Jeremy Waldron is elected a Fellow of the British Academy

 

University Professor Jeremy Waldron has been elected a Fellow of the British Academy. Waldron was one of 38 outstanding scholars chosen this year for their distinction in the humanities and social sciences. 

 

Sir Adam Roberts, president of the British Academy, which was established by Royal Charter in 1902 to support excellence in the humanities and social sciences, said at the time, "I congratulate all the distinguished Fellows who have been elected to the Academy this year, on achieving this peer group recognition of the outstanding contribution they’ve made to scholarship and research in the humanities or social sciences. Election is not only an honour, but also a beginning. I look forward to their active participation in the life and work of the Academy."

§ **WHAT THIS EXERCISE ASKS**:
1: Reproduce the part of the listing from its start through the line containing "(x=1077, y=113)", swapping "Instruction" for "Directive" and leaving everything else unchanged.
2: Pick up the report on Jeremy Waldron's election after its last sentence and continue it.
The report on Jeremy Waldron's election bears no relation to the listing.

§ **EXERCISE MATERIAL**:

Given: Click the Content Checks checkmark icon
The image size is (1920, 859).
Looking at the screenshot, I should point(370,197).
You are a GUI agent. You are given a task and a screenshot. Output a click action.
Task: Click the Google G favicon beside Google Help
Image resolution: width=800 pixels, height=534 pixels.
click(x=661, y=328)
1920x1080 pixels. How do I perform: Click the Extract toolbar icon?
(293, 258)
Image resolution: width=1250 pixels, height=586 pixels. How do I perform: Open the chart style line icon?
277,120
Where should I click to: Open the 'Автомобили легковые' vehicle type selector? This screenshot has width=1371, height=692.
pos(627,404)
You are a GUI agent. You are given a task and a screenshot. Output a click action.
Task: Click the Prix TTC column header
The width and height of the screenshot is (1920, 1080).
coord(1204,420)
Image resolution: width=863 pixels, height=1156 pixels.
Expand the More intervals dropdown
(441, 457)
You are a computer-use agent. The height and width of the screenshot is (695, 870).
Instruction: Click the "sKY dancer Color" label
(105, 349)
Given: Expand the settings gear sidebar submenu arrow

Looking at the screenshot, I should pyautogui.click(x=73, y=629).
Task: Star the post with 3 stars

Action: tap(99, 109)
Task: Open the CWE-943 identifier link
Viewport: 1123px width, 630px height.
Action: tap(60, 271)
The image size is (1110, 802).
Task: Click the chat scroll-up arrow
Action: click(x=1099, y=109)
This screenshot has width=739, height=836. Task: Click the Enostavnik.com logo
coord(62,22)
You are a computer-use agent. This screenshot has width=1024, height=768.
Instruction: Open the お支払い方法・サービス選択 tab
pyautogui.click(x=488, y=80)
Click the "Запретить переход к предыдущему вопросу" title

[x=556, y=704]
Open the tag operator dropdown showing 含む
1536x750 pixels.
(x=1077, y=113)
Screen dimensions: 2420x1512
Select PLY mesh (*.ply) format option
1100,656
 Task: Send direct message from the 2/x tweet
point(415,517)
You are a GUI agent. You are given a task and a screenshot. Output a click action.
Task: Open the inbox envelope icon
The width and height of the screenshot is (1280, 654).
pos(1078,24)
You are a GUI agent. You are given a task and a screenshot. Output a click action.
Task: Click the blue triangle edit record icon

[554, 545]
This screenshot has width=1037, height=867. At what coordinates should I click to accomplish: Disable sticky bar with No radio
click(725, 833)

§ **TASK ANSWERS**:
1:
Given: Click the Content Checks checkmark icon
The image size is (1920, 859).
Looking at the screenshot, I should point(370,197).
You are a GUI agent. You are given a task and a screenshot. Output a click action.
Task: Click the Google G favicon beside Google Help
Image resolution: width=800 pixels, height=534 pixels.
click(x=661, y=328)
1920x1080 pixels. How do I perform: Click the Extract toolbar icon?
(293, 258)
Image resolution: width=1250 pixels, height=586 pixels. How do I perform: Open the chart style line icon?
277,120
Where should I click to: Open the 'Автомобили легковые' vehicle type selector? This screenshot has width=1371, height=692.
pos(627,404)
You are a GUI agent. You are given a task and a screenshot. Output a click action.
Task: Click the Prix TTC column header
The width and height of the screenshot is (1920, 1080).
coord(1204,420)
Image resolution: width=863 pixels, height=1156 pixels.
Expand the More intervals dropdown
(441, 457)
You are a computer-use agent. The height and width of the screenshot is (695, 870).
Directive: Click the "sKY dancer Color" label
(105, 349)
Given: Expand the settings gear sidebar submenu arrow

Looking at the screenshot, I should pyautogui.click(x=73, y=629).
Task: Star the post with 3 stars

Action: tap(99, 109)
Task: Open the CWE-943 identifier link
Viewport: 1123px width, 630px height.
Action: tap(60, 271)
The image size is (1110, 802).
Task: Click the chat scroll-up arrow
Action: click(x=1099, y=109)
This screenshot has width=739, height=836. Task: Click the Enostavnik.com logo
coord(62,22)
You are a computer-use agent. This screenshot has width=1024, height=768.
Directive: Open the お支払い方法・サービス選択 tab
pyautogui.click(x=488, y=80)
Click the "Запретить переход к предыдущему вопросу" title

[x=556, y=704]
Open the tag operator dropdown showing 含む
1536x750 pixels.
(x=1077, y=113)

2:
Waldron, also the Chichele Professor of Social and Political Theory, All Souls College, Oxford University, whose research interests include constitutional theory, law and philosophy, legal philosophy and political theory, was recognized earlier this year for outstanding lifetime contributions to the field of jurisprudence when he was awarded the American Philosophical Society’s prestigious Henry M. Phillips Prize in Jurisprudence for 2011. In May, he delivered three lectures in the U.K. as part of the Hamlyn Lecture series, held annually since 1949 to give distinguished legal minds an opportunity to further knowledge and understanding of the law. In recent years he was also given the Storrs Lectures at Yale Law School, the Tanner Lectures at Berkeley, and the Holmes Lectures at Harvard Law School, among others. His latest book, Torture, Terror, and Trade-offs: Philosophy for the White House, was published in May 2010.

 

There are now over 900 Fellows, including Waldron's NYU Law colleagues, Frank Henry Sommer Professor of Law Ronald Dworkin and University Professor Thomas Nagel.

 

Posted August 11, 2011.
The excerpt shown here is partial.